It doesn’t matter which regime is running things for the New York Jets, because they seemingly desire to always beat their co-tenants when it comes to the back pages of the tabloids. 

This draft was no different, as Gang Green garnered the most chatter for picks that were thought of as reaches, or picks that made bigger splashes than Big Blue’s solid – if unspectacular – selections.  

While the Giants were drafting solid players like Eli Apple, Sterling Shepard, Darian Thompson, and B.J. Goodson to fill needs, the Jets took a few players early who also filled needs but raised some eyebrows along the way.  

By selecting linebacker Darron Lee in the first round and quarterback Christian Hackenberg in the second, the Jets took players at need positions, but may have also reached. Lee has elite speed for the position (4.47 in the 40-yard dash), and is a great fit to combat today’s spread offenses, but his frame (6-foot-1, 232 pounds) may give him trouble in defending larger targets in space -- specifically larger tight ends who are also mobile, like the Patriots’ Rob Gronkowski, the Bills’ Charles Clay, and the Dolphins’ Jordan Cameron.   

Lee is a supreme physical talent who can rush the passer, but some experts were shocked at the selection because he’s too small to play inside linebacker in the Jets’ 3-4 defense (three linemen and four linebackers), and may have trouble covering the aforementioned tight ends in the division.
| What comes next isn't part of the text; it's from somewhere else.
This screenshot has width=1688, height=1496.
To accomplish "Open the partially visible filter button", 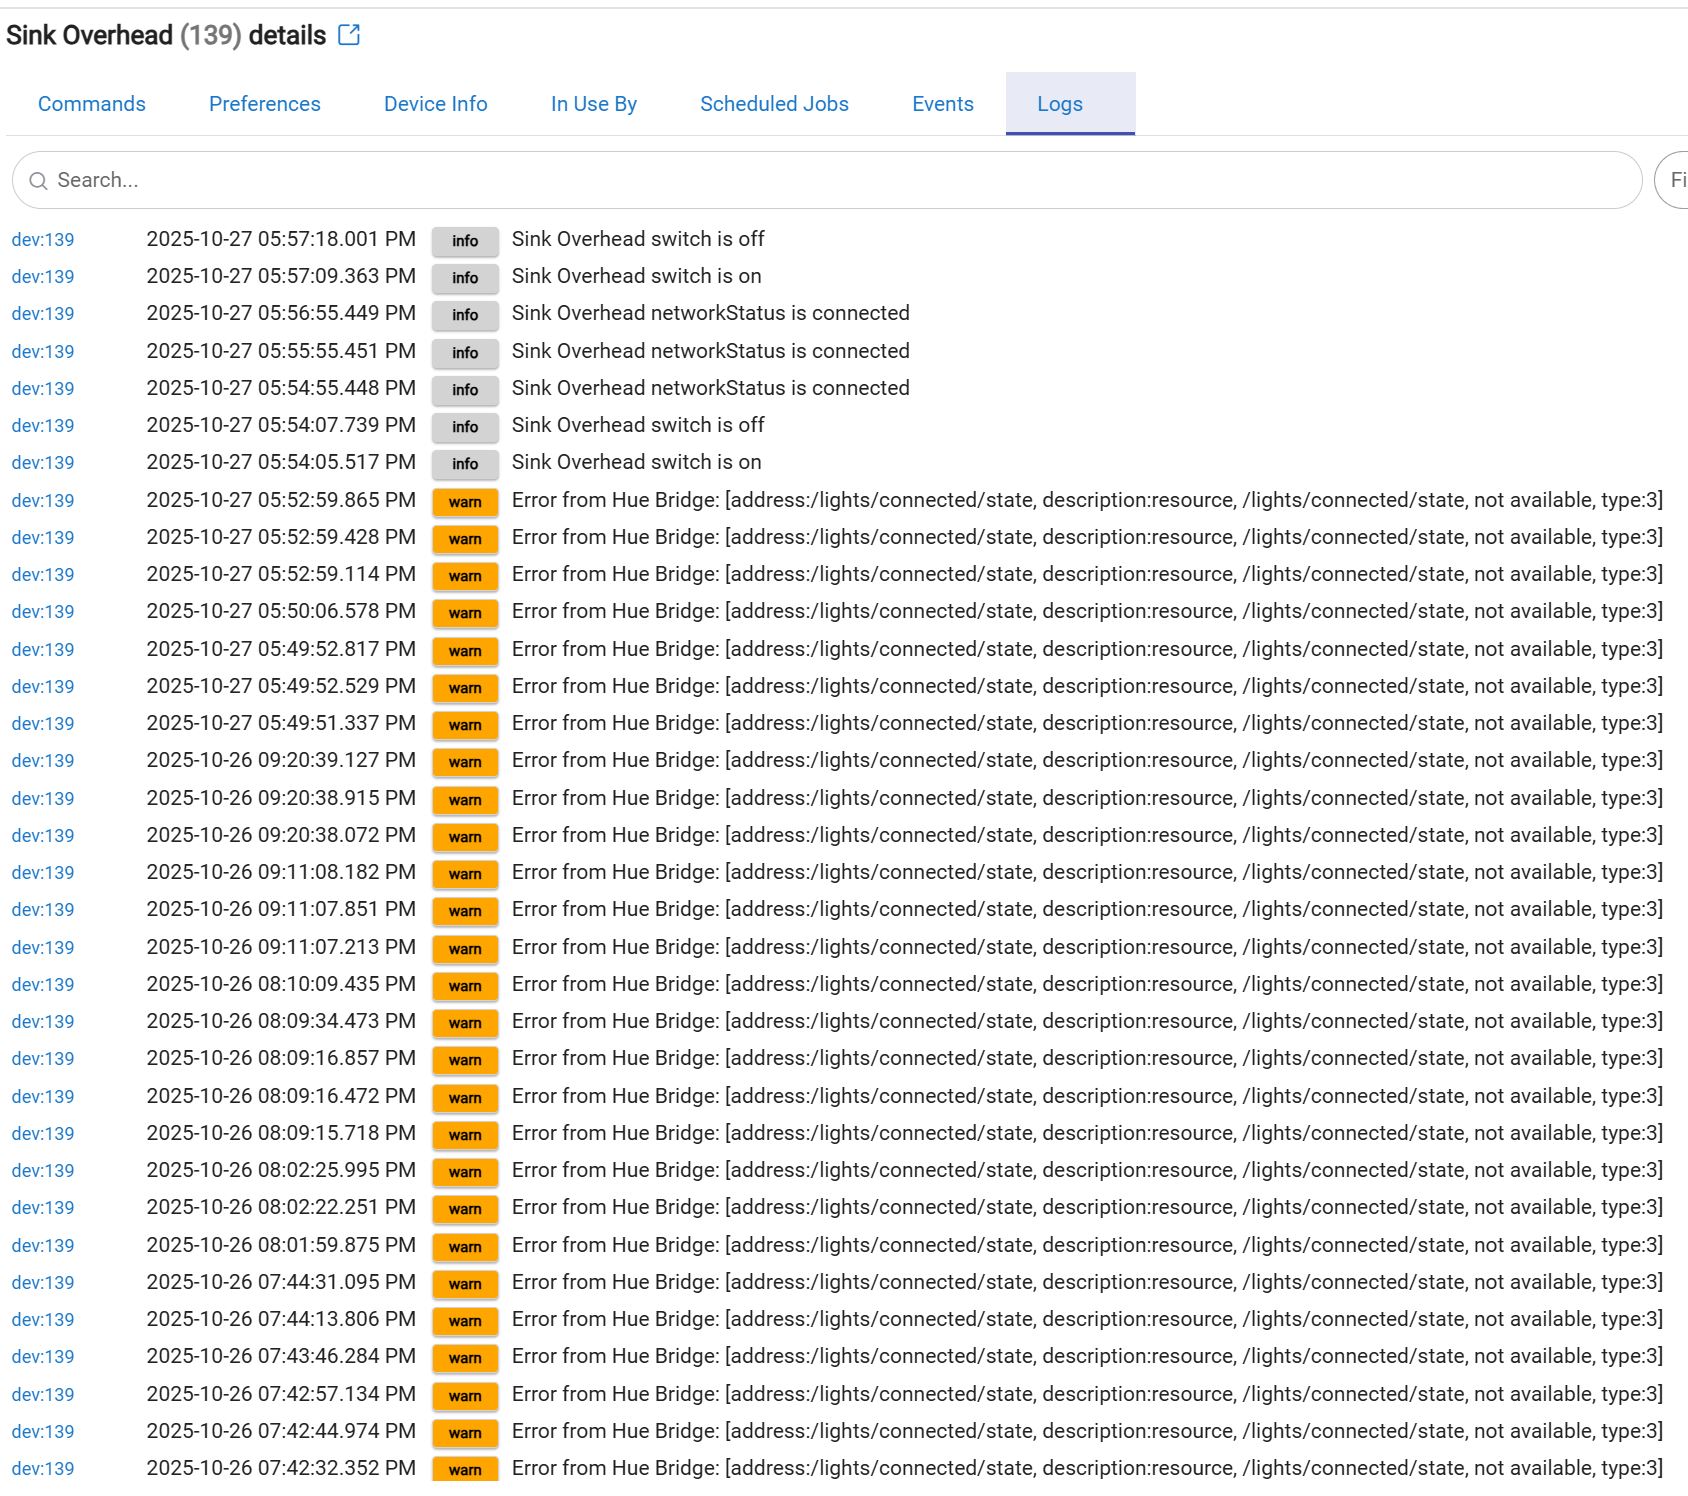I will 1675,180.
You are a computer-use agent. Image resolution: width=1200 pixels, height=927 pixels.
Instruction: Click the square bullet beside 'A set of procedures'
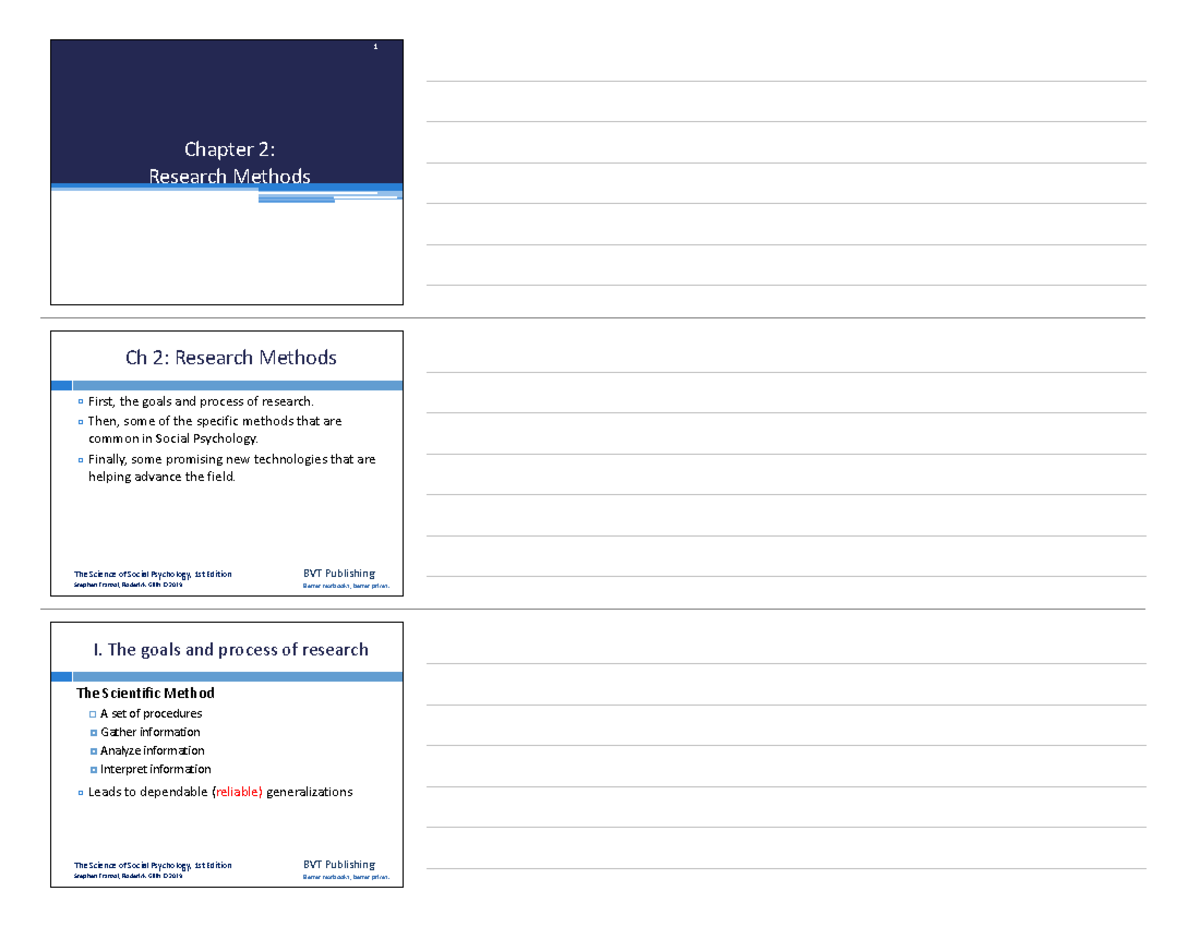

It also needs mentioning that the Jets bypassed fellow linebackers like Myles Jack of UCLA and Reggie Ragland of Alabama – the latter widely considered the best inside 3-4 linebacker in the draft – and cornerbacks William Jackson III of Houston and Artie Burns of Miami. Even quarterback Paxton Lynch of Memphis was overlooked, to the glee of the Denver Broncos, who traded up five spots to get their man.    

Regarding the bypassing of its quarterback of the future, the Jets chose to wait until the 51st pick to nab Hackenberg. Long thought to have the physical tools with his size (6-foot-4, 223 pounds) and arm strength, the former Penn State star is regarded a boom-or-bust pick. Apparently general manager Mike Maccagnan valued the measurables over the lack of production during Hackenberg’s final two seasons, as well as some character flaws that saw the signal caller throw his former coaching staff under the bus when asked about his struggles at the scouting combine.  

The 51st pick is still a prime selection, and one that should be an immediate hit. But with Hackenberg, the Jets took on a long-term project that may hit – or flame out within a few years. The pick also means that Geno Smith will enter camp as the No. 1 guy, with Bryce Petty the primary backup – unless Ryan Fitzpatrick takes the reported one-year deal that the Jets will likely offer instead of the multi-year deal the veteran was seeking.  

The Hackenberg pick virtually means that their second-round pick won’t be of any help this upcoming season. The Penn State product has great arm strength, but his accuracy is his biggest issue and he became one of the more polarizing prospects following his interview sessions at the combine. His touchdown-to-interception ratio (28:21) was less than desirable, although it could be argued that he took a beating (103 career sacks) and that the supporting cast and new coaching regime did him no favors – arguments the quarterback made at the combine.        

Some talent evaluators predicted that Hackenberg would one day be a Top-10 pick following his stellar freshman campaign (20 touchdowns and 10 interceptions) in head coach Bill O’Brien’s pro-style offense. But his most recent seasons at Penn State, coupled by an erratic showing at the combine – physically and mentally – pushed him down many teams’ boards.  

The Jets are just hoping they get that version of Hackenberg and not the present-day character – and that their other picks pan out as well. And if they do, this draft class may actually be the one that helps them overthrow the Patriots, sooner rather than later.       

Jet notes:

  • Lee will likely get first crack at the weak-inside linebacker spot, where Demario Davis manned last season. But if he can’t win that job in camp, head coach Todd Bowles has already assured the rookie will still see plenty of action in the team’s nickel packages (five defensive backs) due to his pass-coverage abilities and sideline-to-sideline speed.  
  • The Jets did address most of their needs in the latter rounds with the selections of outside linebacker Jordan Jenkins of Georgia, cornerback Juston Burris of N.C. State, and offensive tackle Brandon Shell of South Carolina in the third, fourth, and fifth rounds, respectively. All are thought to be immediate contributors.